+++ DATASET RECORDS +++
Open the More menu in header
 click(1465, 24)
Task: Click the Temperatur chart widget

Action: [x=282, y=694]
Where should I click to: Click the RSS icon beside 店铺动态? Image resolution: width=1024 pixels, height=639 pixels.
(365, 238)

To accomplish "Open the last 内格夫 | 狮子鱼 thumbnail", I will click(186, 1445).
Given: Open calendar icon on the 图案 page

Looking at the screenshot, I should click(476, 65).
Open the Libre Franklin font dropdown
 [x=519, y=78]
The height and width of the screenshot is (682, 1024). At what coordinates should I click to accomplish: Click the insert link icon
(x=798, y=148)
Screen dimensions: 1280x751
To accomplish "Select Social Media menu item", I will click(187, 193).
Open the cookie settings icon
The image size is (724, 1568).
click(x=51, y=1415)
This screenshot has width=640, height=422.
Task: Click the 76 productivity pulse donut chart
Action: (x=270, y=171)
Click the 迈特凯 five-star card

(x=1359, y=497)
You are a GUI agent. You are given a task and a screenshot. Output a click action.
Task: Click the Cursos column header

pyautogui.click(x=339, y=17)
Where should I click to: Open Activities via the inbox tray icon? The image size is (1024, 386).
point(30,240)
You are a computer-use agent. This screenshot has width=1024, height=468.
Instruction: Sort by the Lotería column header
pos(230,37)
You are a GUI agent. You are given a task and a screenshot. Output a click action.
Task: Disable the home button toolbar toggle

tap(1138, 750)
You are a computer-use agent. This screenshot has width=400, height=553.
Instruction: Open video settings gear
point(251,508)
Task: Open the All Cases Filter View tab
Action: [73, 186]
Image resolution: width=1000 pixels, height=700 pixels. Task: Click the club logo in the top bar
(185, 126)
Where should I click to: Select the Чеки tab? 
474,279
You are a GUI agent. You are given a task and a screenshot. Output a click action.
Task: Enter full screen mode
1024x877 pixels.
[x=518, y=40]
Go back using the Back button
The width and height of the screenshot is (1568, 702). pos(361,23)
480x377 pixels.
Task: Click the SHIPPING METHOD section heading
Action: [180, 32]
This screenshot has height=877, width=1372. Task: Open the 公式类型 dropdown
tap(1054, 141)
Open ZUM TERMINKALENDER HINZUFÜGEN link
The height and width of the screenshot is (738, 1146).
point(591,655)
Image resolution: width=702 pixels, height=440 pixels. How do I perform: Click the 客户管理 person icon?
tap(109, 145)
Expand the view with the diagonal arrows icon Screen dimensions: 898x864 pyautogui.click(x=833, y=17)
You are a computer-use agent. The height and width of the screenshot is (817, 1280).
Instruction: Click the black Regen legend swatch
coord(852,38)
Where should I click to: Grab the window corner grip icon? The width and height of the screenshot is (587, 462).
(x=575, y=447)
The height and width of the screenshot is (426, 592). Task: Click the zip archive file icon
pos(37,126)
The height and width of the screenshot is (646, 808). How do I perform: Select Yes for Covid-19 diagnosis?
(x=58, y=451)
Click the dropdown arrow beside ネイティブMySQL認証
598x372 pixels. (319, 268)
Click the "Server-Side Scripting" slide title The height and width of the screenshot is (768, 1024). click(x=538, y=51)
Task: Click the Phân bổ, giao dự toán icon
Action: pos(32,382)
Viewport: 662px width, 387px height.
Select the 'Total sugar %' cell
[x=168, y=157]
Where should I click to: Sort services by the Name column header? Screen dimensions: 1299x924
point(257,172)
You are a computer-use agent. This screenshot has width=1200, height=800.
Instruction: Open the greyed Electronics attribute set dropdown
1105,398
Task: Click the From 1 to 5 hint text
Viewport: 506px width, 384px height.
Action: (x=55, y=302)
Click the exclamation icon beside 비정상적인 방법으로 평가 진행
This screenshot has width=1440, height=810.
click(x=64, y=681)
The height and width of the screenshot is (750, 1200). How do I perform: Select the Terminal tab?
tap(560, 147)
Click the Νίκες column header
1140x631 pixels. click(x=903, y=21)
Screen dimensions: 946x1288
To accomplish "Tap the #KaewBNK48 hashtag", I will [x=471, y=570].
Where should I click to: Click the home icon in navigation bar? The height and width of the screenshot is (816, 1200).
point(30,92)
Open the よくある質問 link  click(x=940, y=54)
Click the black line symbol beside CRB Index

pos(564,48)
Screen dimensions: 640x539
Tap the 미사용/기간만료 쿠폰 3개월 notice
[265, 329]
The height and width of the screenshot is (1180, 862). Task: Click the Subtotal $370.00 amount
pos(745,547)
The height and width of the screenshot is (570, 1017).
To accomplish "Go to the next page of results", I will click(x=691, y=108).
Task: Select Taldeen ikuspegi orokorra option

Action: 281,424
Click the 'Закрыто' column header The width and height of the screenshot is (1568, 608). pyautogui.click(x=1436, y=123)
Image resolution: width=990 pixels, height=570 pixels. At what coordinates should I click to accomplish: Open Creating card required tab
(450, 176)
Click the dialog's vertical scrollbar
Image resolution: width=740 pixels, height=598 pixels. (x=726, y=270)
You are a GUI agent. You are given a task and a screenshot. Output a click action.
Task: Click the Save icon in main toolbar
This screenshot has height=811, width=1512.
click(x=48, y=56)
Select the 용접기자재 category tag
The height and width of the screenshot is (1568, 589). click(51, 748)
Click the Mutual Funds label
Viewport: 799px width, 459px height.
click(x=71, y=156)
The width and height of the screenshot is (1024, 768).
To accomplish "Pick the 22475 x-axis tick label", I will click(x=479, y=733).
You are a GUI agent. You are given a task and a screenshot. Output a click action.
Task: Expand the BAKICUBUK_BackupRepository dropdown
+++
=== YOUR GOAL ===
Looking at the data above, count each line that holds the word "computer" and report the count alone.

=== EXERCISE RESULT ===
4